2017-08-08 Thread Junio C Hamano
Eric Wong  writes:

> Junio C Hamano  wrote:
>> Urs Thuermann  writes:
>> 
>> > In parse_svn_date() prepend the correct UTC offset to the timestamp
>> > returned.  This is the offset in effect at the commit time instead of
>> > the offset in effect at calling time.
>> >
>> > Signed-off-by: Urs Thuermann 
>> > ---
>> >  perl/Git/SVN.pm | 2 +-
>> >  1 file changed, 1 insertion(+), 1 deletion(-)
>> 
>> Thanks; sounds sensible.  
>> 
>> Eric?
>
> Yep, seems alright.  Can you apply directly?
> Been a bit preoccupied as of late.  Thanks.

Surely, I'll just add your Reviewed-by: myself ;-)

Thanks.


Dear Beloved Friend

2017-08-08 Thread Mrs Marois
Dear Beloved Friend,

I am Mrs Nicole Benoite Marois and I have been suffering from ovarian cancer 
disease and the doctor says that i have just few weeks to leave.  I am from 
(Paris) France but based in Benin republic since eleven years ago as a business 
woman dealing with gold exportation before the death of my husband many years 
ago.

I have $4.5 Million US Dollars at Eco-Bank here in Benin republic and I 
instructed the bank to transfer the fund to you as foreigner that will apply to 
the bank after I have gone, that they should release the fund to him/her, but 
you will assure me that you will take 50 % of the fund and give 50% to the 
orphanages home in your country for my heart to rest.

Yours fairly friend,
Mrs. Nicole Benoite Marois



Re: Can the '--set-upstream' option of branch be removed ?

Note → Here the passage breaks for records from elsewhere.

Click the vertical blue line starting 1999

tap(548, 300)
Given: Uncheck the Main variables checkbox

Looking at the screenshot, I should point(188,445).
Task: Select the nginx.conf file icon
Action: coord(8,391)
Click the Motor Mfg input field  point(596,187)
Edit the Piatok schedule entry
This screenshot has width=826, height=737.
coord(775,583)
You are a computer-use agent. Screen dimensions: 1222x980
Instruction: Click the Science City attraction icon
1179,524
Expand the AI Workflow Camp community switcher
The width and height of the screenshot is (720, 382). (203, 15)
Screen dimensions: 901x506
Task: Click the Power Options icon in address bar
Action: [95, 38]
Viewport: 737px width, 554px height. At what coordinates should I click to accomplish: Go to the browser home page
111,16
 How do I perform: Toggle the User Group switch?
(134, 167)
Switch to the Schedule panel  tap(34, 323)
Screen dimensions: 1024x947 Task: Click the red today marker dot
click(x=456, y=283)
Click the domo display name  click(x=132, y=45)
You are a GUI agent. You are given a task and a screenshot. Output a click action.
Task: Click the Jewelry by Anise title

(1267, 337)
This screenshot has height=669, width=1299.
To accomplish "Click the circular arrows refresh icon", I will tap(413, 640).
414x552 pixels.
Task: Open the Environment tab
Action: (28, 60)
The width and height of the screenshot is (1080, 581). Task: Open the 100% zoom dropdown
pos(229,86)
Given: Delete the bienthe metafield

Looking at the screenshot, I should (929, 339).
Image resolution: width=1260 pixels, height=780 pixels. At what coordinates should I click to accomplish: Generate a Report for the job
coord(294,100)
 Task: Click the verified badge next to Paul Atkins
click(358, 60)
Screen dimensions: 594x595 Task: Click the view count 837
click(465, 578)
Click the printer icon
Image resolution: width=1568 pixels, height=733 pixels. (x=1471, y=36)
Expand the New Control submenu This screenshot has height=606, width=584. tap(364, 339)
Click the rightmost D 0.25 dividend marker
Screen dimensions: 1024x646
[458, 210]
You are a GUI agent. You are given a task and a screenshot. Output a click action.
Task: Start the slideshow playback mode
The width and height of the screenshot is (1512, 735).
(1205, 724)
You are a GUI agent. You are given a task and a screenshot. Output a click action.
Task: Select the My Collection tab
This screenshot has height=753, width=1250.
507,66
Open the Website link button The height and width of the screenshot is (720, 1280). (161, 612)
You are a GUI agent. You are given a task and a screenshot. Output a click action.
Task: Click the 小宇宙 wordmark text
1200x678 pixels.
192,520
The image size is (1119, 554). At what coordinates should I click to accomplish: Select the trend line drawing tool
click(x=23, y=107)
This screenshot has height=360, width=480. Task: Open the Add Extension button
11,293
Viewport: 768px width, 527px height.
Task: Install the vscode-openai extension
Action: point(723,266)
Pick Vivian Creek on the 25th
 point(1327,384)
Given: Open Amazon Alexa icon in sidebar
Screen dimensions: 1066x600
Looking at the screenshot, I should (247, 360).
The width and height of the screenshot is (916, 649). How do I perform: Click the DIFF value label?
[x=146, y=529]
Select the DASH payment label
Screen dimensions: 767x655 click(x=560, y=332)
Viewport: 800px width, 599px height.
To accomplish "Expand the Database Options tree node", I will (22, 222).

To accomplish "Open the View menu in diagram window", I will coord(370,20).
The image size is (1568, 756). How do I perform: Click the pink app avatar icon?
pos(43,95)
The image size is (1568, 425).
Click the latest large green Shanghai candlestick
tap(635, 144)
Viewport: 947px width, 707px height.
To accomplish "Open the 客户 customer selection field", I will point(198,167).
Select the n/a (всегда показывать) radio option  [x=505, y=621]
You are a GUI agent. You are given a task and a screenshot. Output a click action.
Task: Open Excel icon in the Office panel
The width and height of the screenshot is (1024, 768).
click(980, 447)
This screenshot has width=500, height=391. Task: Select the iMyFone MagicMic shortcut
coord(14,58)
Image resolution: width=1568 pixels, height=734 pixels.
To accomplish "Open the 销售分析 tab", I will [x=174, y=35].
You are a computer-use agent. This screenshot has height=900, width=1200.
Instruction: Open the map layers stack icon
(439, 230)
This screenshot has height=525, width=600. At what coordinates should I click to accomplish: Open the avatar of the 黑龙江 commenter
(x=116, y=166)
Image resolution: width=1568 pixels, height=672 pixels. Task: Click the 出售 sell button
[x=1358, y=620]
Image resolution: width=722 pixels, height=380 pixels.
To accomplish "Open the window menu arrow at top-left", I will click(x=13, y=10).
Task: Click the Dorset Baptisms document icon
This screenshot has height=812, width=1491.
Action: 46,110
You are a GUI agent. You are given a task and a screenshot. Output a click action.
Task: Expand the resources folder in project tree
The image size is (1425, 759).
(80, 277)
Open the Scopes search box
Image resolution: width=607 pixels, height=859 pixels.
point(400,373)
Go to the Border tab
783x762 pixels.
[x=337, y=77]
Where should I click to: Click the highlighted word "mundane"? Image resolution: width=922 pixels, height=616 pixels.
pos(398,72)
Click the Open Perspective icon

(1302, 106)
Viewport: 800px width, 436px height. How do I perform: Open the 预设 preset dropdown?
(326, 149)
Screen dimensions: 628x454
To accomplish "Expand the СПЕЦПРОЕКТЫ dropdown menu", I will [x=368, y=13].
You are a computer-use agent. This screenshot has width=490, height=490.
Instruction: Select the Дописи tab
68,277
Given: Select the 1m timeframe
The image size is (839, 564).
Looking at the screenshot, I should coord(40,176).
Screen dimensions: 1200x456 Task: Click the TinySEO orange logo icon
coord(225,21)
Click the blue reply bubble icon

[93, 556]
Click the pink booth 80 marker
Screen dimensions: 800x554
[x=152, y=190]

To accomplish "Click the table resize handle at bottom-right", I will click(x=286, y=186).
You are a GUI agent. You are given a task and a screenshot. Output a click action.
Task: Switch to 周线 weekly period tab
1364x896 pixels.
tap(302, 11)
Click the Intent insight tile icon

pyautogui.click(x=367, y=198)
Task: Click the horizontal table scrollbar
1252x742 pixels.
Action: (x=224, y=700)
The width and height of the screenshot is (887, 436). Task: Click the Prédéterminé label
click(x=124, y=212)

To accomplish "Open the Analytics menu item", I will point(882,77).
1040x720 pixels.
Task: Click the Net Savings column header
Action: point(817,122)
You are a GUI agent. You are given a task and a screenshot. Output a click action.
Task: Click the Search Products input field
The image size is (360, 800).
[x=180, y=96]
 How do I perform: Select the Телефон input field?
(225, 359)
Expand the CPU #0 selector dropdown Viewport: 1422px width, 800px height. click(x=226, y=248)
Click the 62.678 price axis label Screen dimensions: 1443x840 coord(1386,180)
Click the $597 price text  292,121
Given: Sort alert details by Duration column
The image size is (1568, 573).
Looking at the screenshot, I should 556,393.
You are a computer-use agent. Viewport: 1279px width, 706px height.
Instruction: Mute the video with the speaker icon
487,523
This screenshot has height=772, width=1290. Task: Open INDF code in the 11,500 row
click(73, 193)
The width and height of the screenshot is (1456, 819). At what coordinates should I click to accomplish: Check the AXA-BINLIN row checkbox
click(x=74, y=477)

2017-08-08 Thread Junio C Hamano
Kaartic Sivaraam  writes:

> Just to be sure, you mean "die() with a good message" when you say
> "fail these requests, telling them that the former option no longer is
> supported."

Yes.

> It's pretty surprising it takes almost a decade to *stop accepting* a
> bad option though many users are confused by it.
>
> "It's easier to do things than to undo them!"

Yes, that is why we try to be extra cautious when adding new things.